Citing the ongoing DOI investigation, NYCHA officials declined to answer THE CITY’s questions about the trash chute door complaints at Wise Towers or the elevator problems the fire department said they encountered there the morning of the fire.
In an emailed response to THE CITY’s questions, Tom Corsillo, a spokesperson for PACT Renaissance Collaborative, wrote:
“While the cause of the fire that impacted 10 units at 133 West 90th Street is still under investigation by the FDNY and Fire Marshall, PRC conducted a review of our fire safety measures following the incident in December and have enhanced the rigorous fire safety protocols that already were in place across all 16 developments in our portfolio — including more frequently inspecting doors to ensure they are self-closing; increasing daily maintenance of compactor rooms and laundry vents to remove garbage and flammable debris; adding signage reinforcing fire safety awareness; and mandating (union-led) fire safety training for building staff. The safety of residents is and always will be our top priority.”
City Councilmember Gale Brewer (D-Manhattan), chair of the oversight and investigations committee whose district includes Wise Tower, said she’d looked into the fire there and had yet to receive answers from the fire department as to the cause and circumstances that may have contributed to the blaze.
“Under this new management, these issues should not be evident,” she said. “You would think that with the development teams being put in place by NYCHA, the conditions in the building should be improving. That’s what concerns me.”

(Records taken from a collection)
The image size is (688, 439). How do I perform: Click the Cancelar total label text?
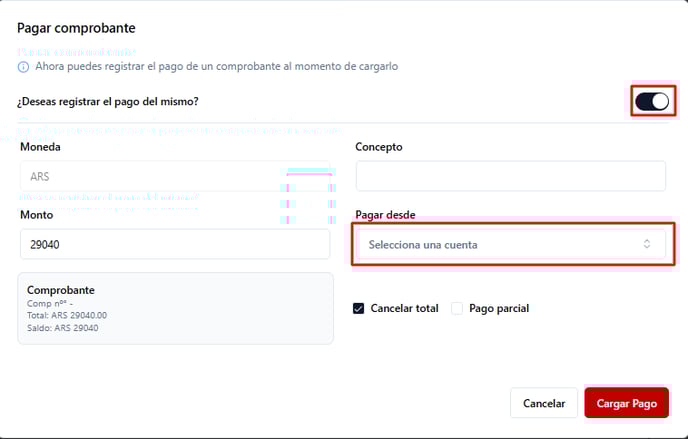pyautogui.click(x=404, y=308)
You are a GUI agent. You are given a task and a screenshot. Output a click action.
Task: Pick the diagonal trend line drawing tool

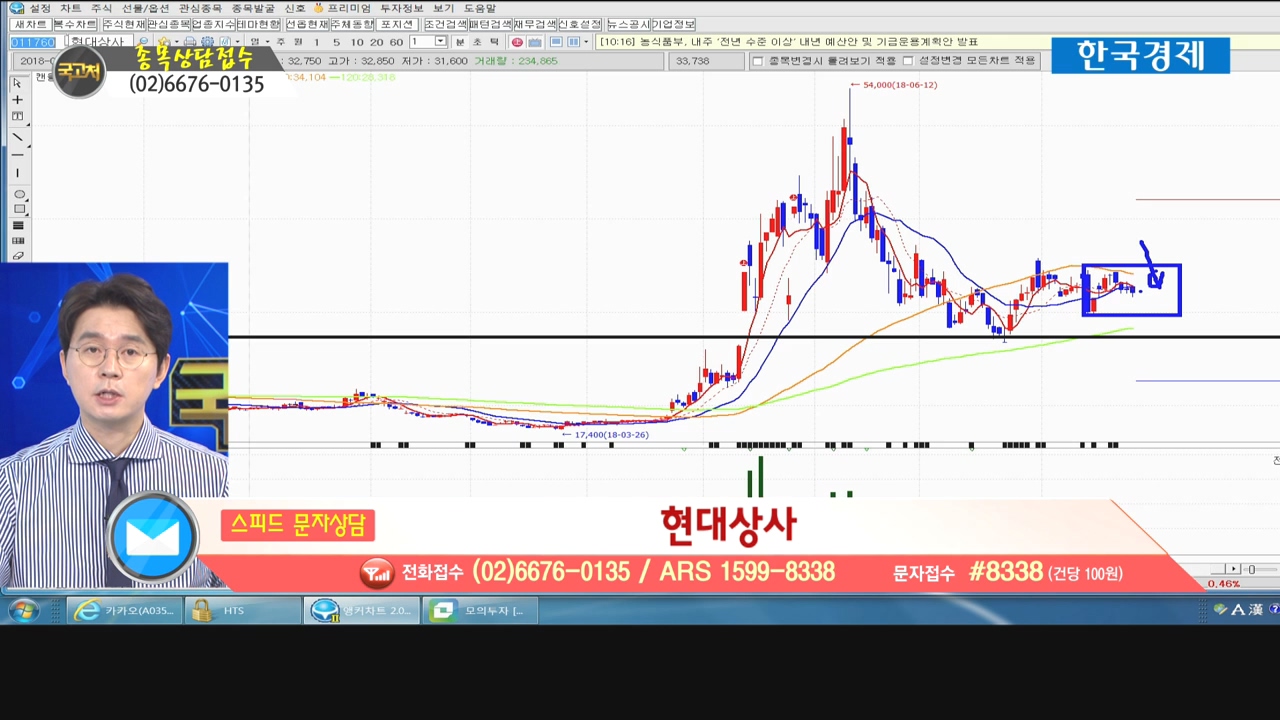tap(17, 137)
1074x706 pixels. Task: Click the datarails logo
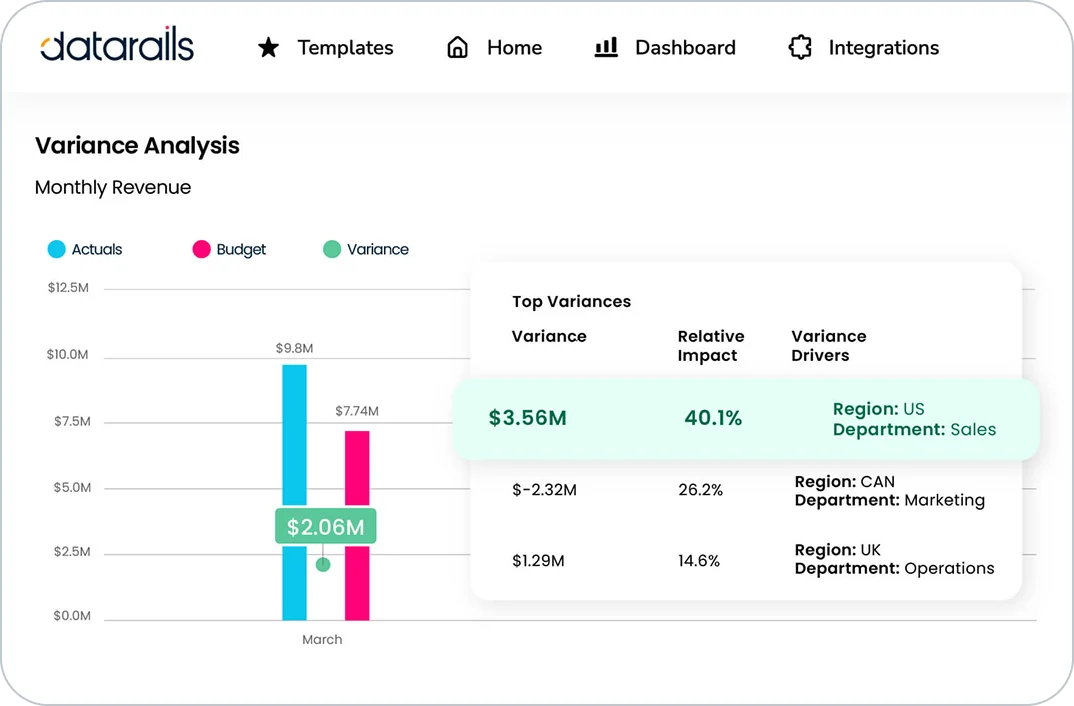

## What is expected:
Write out the entire passage about the fire at Wise Towers word for word. The records come from a separate source, not from the passage.

## Completed exercise:
Citing the ongoing DOI investigation, NYCHA officials declined to answer THE CITY’s questions about the trash chute door complaints at Wise Towers or the elevator problems the fire department said they encountered there the morning of the fire.
In an emailed response to THE CITY’s questions, Tom Corsillo, a spokesperson for PACT Renaissance Collaborative, wrote:
“While the cause of the fire that impacted 10 units at 133 West 90th Street is still under investigation by the FDNY and Fire Marshall, PRC conducted a review of our fire safety measures following the incident in December and have enhanced the rigorous fire safety protocols that already were in place across all 16 developments in our portfolio — including more frequently inspecting doors to ensure they are self-closing; increasing daily maintenance of compactor rooms and laundry vents to remove garbage and flammable debris; adding signage reinforcing fire safety awareness; and mandating (union-led) fire safety training for building staff. The safety of residents is and always will be our top priority.”
City Councilmember Gale Brewer (D-Manhattan), chair of the oversight and investigations committee whose district includes Wise Tower, said she’d looked into the fire there and had yet to receive answers from the fire department as to the cause and circumstances that may have contributed to the blaze.
“Under this new management, these issues should not be evident,” she said. “You would think that with the development teams being put in place by NYCHA, the conditions in the building should be improving. That’s what concerns me.”